• WHAT YOU SHOULD DO: Report every line of the entries below that contains the word "screenshot", copying each such line in full. Matching is case-sensitive.

━━ DATA

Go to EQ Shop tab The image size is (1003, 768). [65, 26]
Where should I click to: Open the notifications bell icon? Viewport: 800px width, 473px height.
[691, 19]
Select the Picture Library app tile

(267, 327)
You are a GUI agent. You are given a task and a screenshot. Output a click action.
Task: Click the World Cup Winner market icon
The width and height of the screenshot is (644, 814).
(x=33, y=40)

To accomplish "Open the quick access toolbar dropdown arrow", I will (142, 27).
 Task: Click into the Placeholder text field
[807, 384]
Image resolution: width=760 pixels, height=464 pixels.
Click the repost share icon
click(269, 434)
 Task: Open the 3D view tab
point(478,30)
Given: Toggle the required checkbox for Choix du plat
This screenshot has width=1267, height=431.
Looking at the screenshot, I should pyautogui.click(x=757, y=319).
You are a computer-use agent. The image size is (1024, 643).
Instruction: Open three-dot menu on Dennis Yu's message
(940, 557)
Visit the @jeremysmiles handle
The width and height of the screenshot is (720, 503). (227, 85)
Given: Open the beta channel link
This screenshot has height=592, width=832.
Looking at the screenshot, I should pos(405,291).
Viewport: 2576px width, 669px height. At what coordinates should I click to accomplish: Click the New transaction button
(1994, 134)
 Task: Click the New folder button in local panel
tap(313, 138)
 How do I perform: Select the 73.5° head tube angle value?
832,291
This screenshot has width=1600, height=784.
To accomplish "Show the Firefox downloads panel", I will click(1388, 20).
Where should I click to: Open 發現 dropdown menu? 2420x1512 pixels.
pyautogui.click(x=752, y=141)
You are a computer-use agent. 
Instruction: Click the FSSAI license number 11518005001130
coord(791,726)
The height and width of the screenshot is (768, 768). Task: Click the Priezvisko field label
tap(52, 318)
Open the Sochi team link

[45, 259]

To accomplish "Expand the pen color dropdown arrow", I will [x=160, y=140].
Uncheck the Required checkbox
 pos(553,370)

━━━━

• PROBLEM SOLUTION:
You are a GUI agent. You are given a task and a screenshot. Output a click action.
The width and height of the screenshot is (644, 814).
This screenshot has width=1267, height=431.
Looking at the screenshot, I should pyautogui.click(x=757, y=319).
The width and height of the screenshot is (720, 503). (227, 85)
This screenshot has height=592, width=832.
Looking at the screenshot, I should pos(405,291).
This screenshot has width=1600, height=784.
The height and width of the screenshot is (768, 768). Task: Click the Priezvisko field label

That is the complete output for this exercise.